YOUR OBJECTIVE
Reproduce, with no changes, the line where "Viewport: 1703px width, 635px height." appears and every subsequent line of the listing, the last one included.
== DATA SHOWN
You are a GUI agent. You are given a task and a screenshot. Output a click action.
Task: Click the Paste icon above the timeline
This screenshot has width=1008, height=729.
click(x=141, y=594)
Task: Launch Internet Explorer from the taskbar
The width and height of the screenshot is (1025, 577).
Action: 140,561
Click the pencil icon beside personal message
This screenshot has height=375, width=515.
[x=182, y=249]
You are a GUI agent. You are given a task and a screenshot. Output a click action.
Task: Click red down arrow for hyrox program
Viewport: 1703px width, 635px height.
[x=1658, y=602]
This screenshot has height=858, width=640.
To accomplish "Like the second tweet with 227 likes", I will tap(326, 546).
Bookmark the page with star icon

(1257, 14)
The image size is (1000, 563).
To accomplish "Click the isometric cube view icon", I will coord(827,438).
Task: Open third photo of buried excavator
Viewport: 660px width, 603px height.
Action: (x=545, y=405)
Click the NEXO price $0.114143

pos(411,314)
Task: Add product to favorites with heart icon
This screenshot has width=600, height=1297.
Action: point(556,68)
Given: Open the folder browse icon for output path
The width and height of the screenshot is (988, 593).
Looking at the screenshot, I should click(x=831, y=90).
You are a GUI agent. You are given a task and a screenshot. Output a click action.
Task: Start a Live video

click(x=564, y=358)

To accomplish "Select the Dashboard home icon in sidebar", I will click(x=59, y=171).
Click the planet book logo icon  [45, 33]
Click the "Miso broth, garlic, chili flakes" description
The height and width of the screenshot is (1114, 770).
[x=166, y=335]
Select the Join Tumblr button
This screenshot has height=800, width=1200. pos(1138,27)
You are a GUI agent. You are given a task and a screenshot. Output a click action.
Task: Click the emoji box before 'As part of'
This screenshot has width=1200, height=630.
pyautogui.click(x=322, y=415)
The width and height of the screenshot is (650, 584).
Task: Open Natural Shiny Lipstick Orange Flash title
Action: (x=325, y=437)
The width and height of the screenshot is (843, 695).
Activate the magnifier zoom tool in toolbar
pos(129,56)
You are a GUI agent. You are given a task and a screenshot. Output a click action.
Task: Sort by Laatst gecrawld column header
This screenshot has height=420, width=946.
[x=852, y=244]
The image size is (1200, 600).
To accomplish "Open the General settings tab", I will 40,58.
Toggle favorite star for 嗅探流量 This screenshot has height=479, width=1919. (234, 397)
====
SOLUTION TO THIS PROBLEM
Viewport: 1703px width, 635px height.
[x=1658, y=602]
This screenshot has height=858, width=640.
To accomplish "Like the second tweet with 227 likes", I will tap(326, 546).
Bookmark the page with star icon

(1257, 14)
The image size is (1000, 563).
To accomplish "Click the isometric cube view icon", I will coord(827,438).
Task: Open third photo of buried excavator
Viewport: 660px width, 603px height.
Action: (x=545, y=405)
Click the NEXO price $0.114143

pos(411,314)
Task: Add product to favorites with heart icon
This screenshot has width=600, height=1297.
Action: point(556,68)
Given: Open the folder browse icon for output path
The width and height of the screenshot is (988, 593).
Looking at the screenshot, I should click(x=831, y=90).
You are a GUI agent. You are given a task and a screenshot. Output a click action.
Task: Start a Live video

click(x=564, y=358)

To accomplish "Select the Dashboard home icon in sidebar", I will click(x=59, y=171).
Click the planet book logo icon  [45, 33]
Click the "Miso broth, garlic, chili flakes" description
The height and width of the screenshot is (1114, 770).
[x=166, y=335]
Select the Join Tumblr button
This screenshot has height=800, width=1200. pos(1138,27)
You are a GUI agent. You are given a task and a screenshot. Output a click action.
Task: Click the emoji box before 'As part of'
This screenshot has width=1200, height=630.
pyautogui.click(x=322, y=415)
The width and height of the screenshot is (650, 584).
Task: Open Natural Shiny Lipstick Orange Flash title
Action: (x=325, y=437)
The width and height of the screenshot is (843, 695).
Activate the magnifier zoom tool in toolbar
pos(129,56)
You are a GUI agent. You are given a task and a screenshot. Output a click action.
Task: Sort by Laatst gecrawld column header
This screenshot has height=420, width=946.
[x=852, y=244]
The image size is (1200, 600).
To accomplish "Open the General settings tab", I will 40,58.
Toggle favorite star for 嗅探流量 This screenshot has height=479, width=1919. (234, 397)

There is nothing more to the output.